Una rosa es una rosa es una rosa es una rosa
«Iba domando una a una cada línea con la yema de los dedos, como la caricia delicada sobre la cabeza de un pajarito»

Una mujer con una rosa. | Freepik
Amanda se detuvo entre las flores del jardín. Sus ojos recorrieron los rosales, majestuosos en su despliegue; las ramas erguidas, las hojas dentadas y brillantes. Algunos capullos se asomaban tímidos entre la fronda. Parecían diminutos fetos envueltos en hojas a la espera de la luz. Otros, casi maduros, empezaban a abrir sus corolas como un puñado de manos que se estiran al despertar. Algunos, ya marchitos, se inclinaban cabizbajos, portadores del peso del tiempo. Caminó alrededor de ellos. Cada uno de sus sentidos se iba despertando: la vista, deslumbrada por los pétalos blancos, los tonos rosados, lo mullido de su forma; el olfato, embriagado por la fragancia de cada rosa; el oído, atento al susurro de las hojas movidas por la brisa. Al tacto le llegó la suavidad de los pétalos, la textura áspera de los tallos y la punzada leve de las espinas mucho antes de tocarlos. Así, anticipada, la idea se hizo motor y uno de los rosales capturó toda su atención.
Revisó una a una las flores del matorral. Ninguna sufría amenaza mayor que la de ser arrancada por el impulso de poseer la belleza. Una de las rosas destacó ante las demás. Era distinta, sin más explicación. Una extrañeza sutil la hacía irresistible para los ojos de Amanda, que tan solo con verla de soslayo, ya la quiso tocar. Magnética, secreta, silenciosa, desplegada sus pétalos abulllonados sin pudor. La sostuvo entre las manos como si fuera agua de fuente para beber. Se acercó para olerla y el filo de los pétalos le acarició la nariz como el vello hirsuto de Emily.
La apretó entre las manos como intentando devolverla a un estado anterior. Cerró sus pétalos tanto como pudo y vio la cara posterior de cada uno como le vio el culo a Emily cuando la giró hacia la pared. Tan suave, redondo y blanquecino como si el aire, la lluvia, el viento y el sol jamás se hubieran tropezado en su camino. Un culo que invitaba a morder la manzana hasta arrancar un buen bocado. La cara «b» de la rosa vestía un traje de lunares sangrientos e irregulares. Amanda dejó de apretarla y los pétalos volvieron a su forma. Entonces los abrió. Acarició cada una de las capas. Buscando su flexibilidad, iba domando una a una cada línea con la yema de los dedos, como la caricia delicada sobre la cabeza de un pajarito. Los pétalos fueron cediendo bajo sus dedos y la rosa se abrió, revelando en el centro un corazón íntimo y delicado. Mantenía una humedad sutil, como un secreto lloroso.
El recuerdo se filtraba entre el aroma y el tacto. Una rosa es una rosa es una rosa es una rosa. Amanda cerró de nuevo la flor entre sus manos e introdujo un dedo en su interior. Lo deslizó con decisión y una vez dentro, antes de rozar con la punta del dedo el superlativo de su interior, lo dejó quieto. Desde ahí, el coño de Emily respiraba una suerte de pálpito y gruñido suave que daba ganas de sostener hasta el fin de los tiempos. Sin embargo, fue justo tiempo lo que les faltó a las dos. Emily era Emily, tan Emily que no podía no serlo.

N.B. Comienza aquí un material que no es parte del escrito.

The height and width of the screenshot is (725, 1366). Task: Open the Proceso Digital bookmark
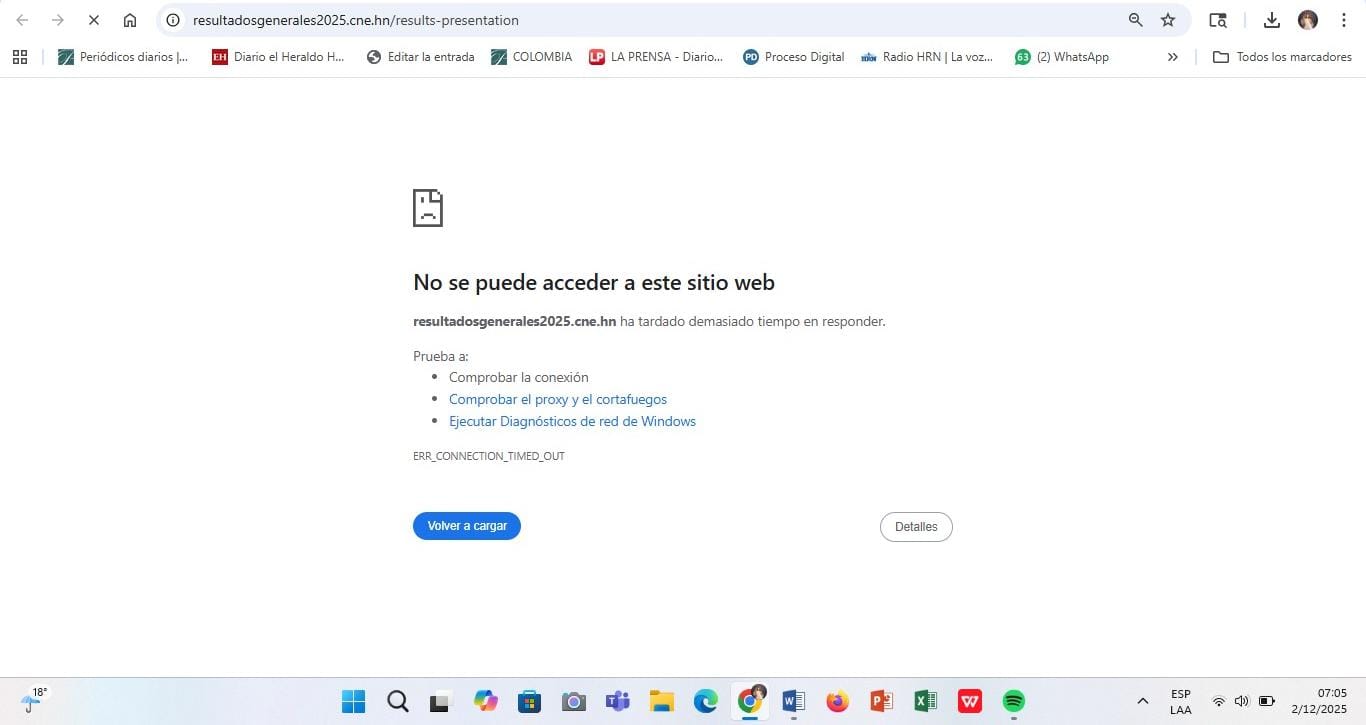(x=794, y=57)
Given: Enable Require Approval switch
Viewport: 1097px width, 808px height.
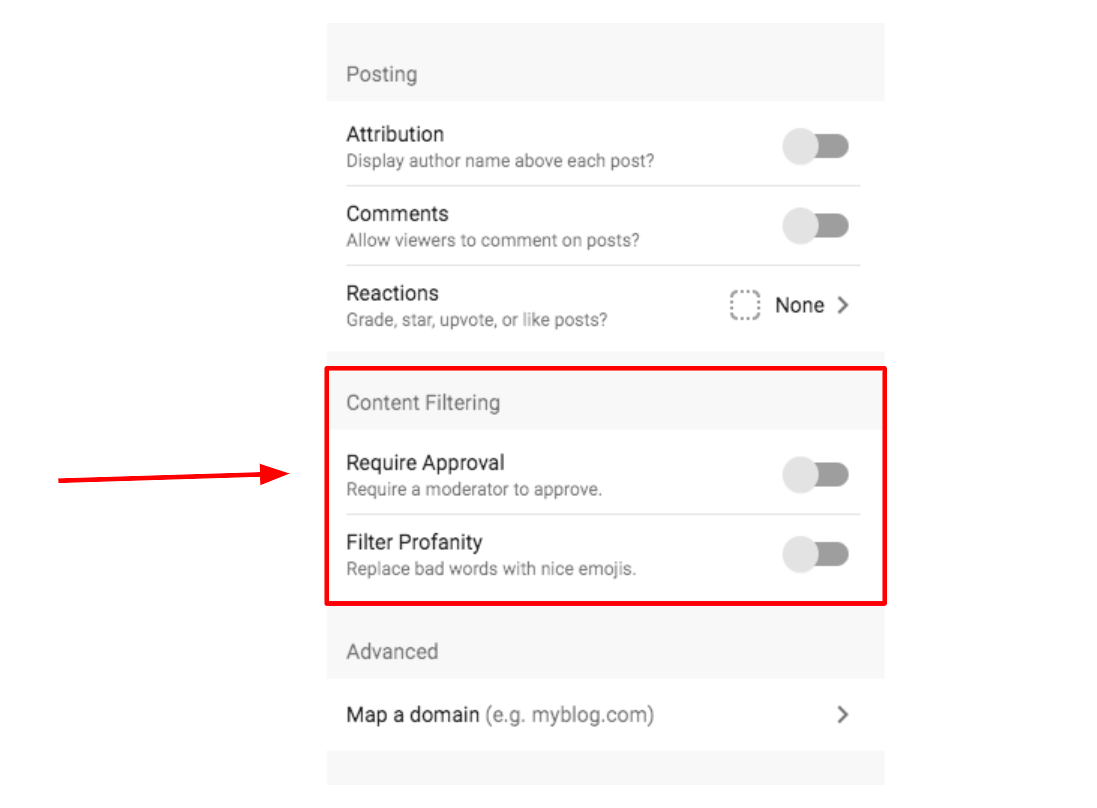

Amanda repite su nombre para evocar su esencia misma. Es ahí donde su forma, su aroma y su color comienzan a surgir más allá de las palabras. Resuena su nombre sin historia. Amanda salta cazando la vibración de su nombre en el aire, quizás así, su imagen aparezca de nuevo completa. El tacto de los pétalos convoca su presencia. Amanda lame allí donde el conjunto de pétalos achuchados terminan en ramillete y, aun con el dedo en su interior, arranca la flor de un golpe, con un impulso irrefrenable. Del gesto, una espina le arañó la piel de la muñeca. Amanda se lamió la sangre como cuando Emily se le escapó de entre los dedos. Una rosa es una rosa, es una rosa hasta que deja de serlo. El goce, a veces, solo dura un parpadeo.